Kunal Kamra and the Elasticity of Justice. By Avay Shukla
Why should their lordships get so infuriated by a couple of sallies targeting them – he spares no one, not even the prime minister or his pit bull anchor. Kamra belongs to a hoary tradition of court jesters – recollect Akbar and Birbal, Patch Sexton in the court of Henry VIII (who inspired Shakespeare’s fool in King Lear) – whose job was not only to amuse the king but also to remind him of a few home truths. Comedians are important sounding boards for all rulers, and our legal czars would do well to revisit history, if not the constitution. Calling the Supreme Court a joke is just a joke, your honour, unless you feel in your heart of hearts that it is more than that – that it could be a terrible truth – in which case it is not the court’s honour which is at work here, but a guilty conscience.
The question goes like this: Question: What is contempt of court? Answer: A joke.

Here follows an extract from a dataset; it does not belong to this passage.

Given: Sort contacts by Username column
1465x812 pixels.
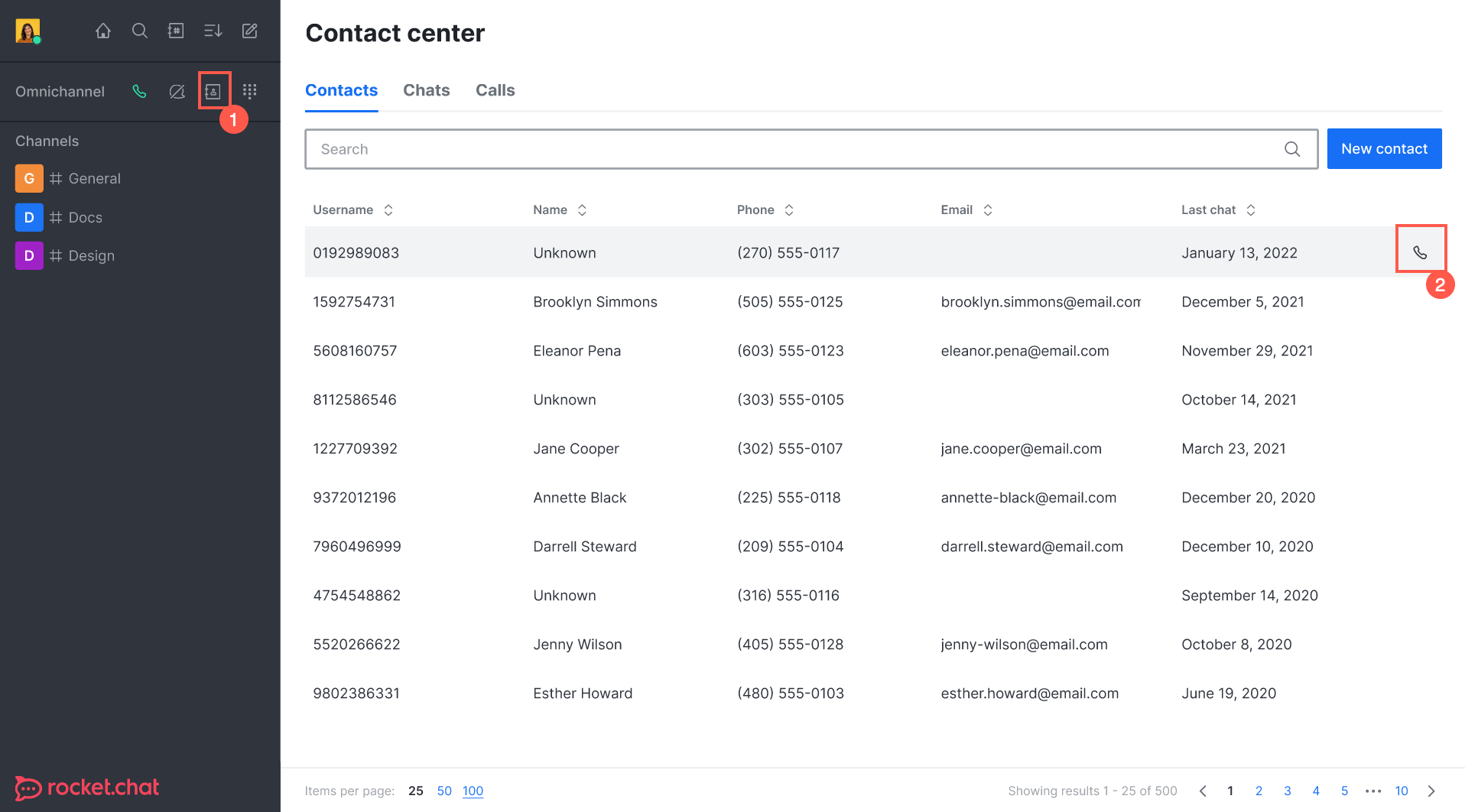Looking at the screenshot, I should 352,209.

That’s literally true in the India of today: three jokes on the Supreme Court, posted on Twitter by stand up comedian Kunal Kamra, are likely to attract contempt of court proceedings against him. That in fact is the learned advice of the Attorney General who, just a couple of days earlier, had opined that accusing a sitting SC judge of favouritism and of trying to topple a state government did not amount to contempt. It should surprise no one, of course, that in this case, the worthy concerned was a chief minister allied to the BJP.

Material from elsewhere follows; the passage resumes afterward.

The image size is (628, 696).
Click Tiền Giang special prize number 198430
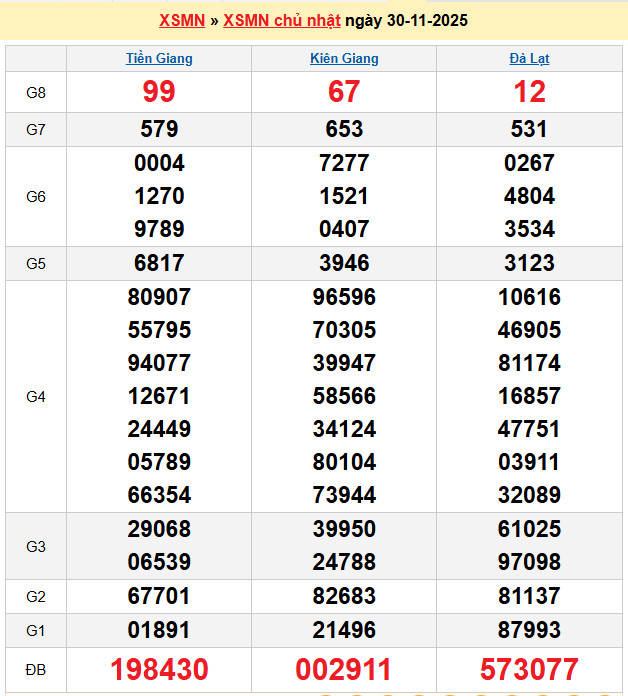(x=159, y=670)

The elasticity of justice in this country is indeed astounding, and on the same footing as the economic principle of elasticity of demand. The latter states that the higher the price of a commodity, the lower its demand; the former provides that the more influential a person is, the more benevolent the law and its gatekeepers.
Kunal Kamra is a comedian, and a good one too. It is his job to crack jokes and pull people down a peg or two. It is his constitutional right to practice this profession, and he does a better job of it than most judges do of theirs. In fact, one writer has described him as the ‘Laughing Gandhi’, for his courage to hold a mirror to the powerful, albeit with a dash of caustic humour...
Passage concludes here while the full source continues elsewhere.